[Data extracted from a collection]

Content starts

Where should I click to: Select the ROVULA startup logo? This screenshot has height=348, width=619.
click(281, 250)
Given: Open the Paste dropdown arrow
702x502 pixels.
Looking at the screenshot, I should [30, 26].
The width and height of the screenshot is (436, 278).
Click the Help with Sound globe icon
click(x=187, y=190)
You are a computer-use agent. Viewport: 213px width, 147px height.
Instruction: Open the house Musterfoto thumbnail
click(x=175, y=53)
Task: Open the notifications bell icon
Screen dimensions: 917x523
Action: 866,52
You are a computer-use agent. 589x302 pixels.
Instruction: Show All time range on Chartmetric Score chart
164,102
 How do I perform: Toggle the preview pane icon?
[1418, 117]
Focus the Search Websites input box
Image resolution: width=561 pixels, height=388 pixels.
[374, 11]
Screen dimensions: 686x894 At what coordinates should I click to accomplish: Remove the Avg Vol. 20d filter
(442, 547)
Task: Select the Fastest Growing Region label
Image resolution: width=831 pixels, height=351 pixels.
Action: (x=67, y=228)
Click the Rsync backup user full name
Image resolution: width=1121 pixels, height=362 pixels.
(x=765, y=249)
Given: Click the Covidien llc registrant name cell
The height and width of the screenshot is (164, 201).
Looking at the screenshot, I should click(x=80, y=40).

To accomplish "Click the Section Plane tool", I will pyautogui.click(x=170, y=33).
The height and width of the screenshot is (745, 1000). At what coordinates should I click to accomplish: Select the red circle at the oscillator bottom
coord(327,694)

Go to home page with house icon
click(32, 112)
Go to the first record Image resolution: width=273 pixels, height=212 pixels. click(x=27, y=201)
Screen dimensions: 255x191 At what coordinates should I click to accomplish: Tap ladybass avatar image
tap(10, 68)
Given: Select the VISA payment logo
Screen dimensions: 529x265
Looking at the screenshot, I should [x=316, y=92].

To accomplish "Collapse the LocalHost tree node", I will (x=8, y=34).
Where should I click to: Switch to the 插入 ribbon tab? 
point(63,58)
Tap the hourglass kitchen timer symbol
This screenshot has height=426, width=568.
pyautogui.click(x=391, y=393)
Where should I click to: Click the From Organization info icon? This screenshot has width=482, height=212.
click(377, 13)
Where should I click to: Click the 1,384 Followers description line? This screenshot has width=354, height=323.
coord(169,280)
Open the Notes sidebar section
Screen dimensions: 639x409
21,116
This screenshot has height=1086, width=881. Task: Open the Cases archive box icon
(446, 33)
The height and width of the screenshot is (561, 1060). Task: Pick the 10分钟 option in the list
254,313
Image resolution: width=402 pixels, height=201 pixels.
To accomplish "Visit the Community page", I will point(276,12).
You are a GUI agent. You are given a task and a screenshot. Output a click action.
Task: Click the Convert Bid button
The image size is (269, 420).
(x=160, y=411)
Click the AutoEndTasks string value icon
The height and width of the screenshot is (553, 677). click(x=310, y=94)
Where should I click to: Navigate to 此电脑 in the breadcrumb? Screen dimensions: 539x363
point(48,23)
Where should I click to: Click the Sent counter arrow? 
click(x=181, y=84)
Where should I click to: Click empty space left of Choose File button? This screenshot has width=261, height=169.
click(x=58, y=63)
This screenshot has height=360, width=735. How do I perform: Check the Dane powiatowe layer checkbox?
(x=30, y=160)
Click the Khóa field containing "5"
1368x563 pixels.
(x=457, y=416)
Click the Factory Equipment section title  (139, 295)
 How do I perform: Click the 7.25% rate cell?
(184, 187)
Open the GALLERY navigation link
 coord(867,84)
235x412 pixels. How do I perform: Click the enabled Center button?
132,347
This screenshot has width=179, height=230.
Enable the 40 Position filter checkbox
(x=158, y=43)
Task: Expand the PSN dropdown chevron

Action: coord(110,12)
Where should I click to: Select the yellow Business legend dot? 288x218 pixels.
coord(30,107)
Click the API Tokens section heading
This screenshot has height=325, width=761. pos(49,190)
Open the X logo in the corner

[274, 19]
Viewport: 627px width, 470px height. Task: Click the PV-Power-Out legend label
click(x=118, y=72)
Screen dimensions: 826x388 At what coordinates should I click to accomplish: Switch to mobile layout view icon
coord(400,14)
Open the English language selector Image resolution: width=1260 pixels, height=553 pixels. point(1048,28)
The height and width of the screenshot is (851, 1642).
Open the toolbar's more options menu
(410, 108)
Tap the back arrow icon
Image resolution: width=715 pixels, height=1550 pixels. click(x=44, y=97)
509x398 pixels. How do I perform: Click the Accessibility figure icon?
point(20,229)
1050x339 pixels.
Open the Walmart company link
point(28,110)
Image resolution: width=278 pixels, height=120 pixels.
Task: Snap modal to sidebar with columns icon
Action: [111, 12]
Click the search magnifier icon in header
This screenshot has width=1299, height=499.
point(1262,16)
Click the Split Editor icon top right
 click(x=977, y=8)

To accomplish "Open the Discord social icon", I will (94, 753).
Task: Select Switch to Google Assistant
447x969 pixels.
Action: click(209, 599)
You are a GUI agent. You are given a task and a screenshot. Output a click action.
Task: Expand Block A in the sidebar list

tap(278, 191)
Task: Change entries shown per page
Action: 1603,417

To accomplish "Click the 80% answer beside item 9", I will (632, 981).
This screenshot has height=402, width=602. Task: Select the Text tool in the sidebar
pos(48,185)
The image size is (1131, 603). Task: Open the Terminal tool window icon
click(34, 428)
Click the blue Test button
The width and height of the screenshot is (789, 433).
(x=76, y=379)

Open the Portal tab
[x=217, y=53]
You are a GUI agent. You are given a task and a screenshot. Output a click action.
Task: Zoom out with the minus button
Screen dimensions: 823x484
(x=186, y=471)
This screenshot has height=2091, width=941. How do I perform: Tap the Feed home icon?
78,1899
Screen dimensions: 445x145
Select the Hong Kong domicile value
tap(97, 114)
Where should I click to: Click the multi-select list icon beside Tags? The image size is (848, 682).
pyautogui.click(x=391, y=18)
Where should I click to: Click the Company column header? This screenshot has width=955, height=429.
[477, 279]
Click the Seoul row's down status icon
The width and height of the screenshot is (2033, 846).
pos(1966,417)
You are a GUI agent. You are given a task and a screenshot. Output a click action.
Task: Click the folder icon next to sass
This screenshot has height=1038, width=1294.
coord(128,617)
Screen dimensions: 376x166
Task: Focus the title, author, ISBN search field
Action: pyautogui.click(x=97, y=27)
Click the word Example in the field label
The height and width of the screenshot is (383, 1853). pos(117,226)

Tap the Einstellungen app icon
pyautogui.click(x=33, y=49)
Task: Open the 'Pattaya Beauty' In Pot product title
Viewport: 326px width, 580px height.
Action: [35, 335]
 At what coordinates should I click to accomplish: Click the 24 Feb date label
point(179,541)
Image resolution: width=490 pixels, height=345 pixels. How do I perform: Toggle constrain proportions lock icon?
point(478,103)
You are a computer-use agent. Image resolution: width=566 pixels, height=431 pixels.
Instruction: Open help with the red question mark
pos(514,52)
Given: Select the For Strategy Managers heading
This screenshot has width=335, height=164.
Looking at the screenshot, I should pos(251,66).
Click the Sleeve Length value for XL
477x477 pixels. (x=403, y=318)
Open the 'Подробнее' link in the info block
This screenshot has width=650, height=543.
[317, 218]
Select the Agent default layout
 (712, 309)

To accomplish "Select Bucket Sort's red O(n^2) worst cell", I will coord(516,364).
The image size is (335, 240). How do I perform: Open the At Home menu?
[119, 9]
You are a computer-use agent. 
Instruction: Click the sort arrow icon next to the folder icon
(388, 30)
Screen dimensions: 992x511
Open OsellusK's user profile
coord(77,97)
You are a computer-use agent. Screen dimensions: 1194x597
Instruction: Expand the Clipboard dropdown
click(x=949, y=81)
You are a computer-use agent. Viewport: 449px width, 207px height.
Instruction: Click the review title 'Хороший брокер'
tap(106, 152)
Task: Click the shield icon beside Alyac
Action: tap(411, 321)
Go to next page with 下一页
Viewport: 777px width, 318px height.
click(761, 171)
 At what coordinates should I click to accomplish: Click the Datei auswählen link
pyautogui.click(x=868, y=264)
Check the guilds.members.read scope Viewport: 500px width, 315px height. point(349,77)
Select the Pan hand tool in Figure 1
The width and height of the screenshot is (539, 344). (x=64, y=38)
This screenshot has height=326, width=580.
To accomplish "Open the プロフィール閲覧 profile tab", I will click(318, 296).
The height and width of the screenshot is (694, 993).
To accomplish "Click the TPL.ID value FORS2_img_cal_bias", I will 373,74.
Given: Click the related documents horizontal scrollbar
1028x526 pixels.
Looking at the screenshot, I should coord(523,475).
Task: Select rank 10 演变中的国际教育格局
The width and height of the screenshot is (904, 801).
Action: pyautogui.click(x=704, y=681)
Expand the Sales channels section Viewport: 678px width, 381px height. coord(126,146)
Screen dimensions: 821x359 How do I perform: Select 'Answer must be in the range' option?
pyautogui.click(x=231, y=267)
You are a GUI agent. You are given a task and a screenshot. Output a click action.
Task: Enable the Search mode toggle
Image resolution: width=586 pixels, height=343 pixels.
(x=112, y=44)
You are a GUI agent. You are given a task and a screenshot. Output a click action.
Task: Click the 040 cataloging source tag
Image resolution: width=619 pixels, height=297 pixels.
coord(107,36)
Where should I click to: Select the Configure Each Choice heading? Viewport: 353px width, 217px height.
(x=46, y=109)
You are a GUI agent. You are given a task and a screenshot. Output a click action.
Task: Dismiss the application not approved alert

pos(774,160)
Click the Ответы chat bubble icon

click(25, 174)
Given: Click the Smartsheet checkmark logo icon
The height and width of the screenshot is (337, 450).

Content ends

**REQUIREMENT**
Out of the data above, set down the lines from the one with "Image resolution: width=619" to the one with "Given: Click the Smartsheet", both included, exactly as written and with no additions.

**COMPLETED TASK**
Image resolution: width=619 pixels, height=297 pixels.
coord(107,36)
Where should I click to: Select the Configure Each Choice heading? Viewport: 353px width, 217px height.
(x=46, y=109)
You are a GUI agent. You are given a task and a screenshot. Output a click action.
Task: Dismiss the application not approved alert

pos(774,160)
Click the Ответы chat bubble icon

click(25, 174)
Given: Click the Smartsheet checkmark logo icon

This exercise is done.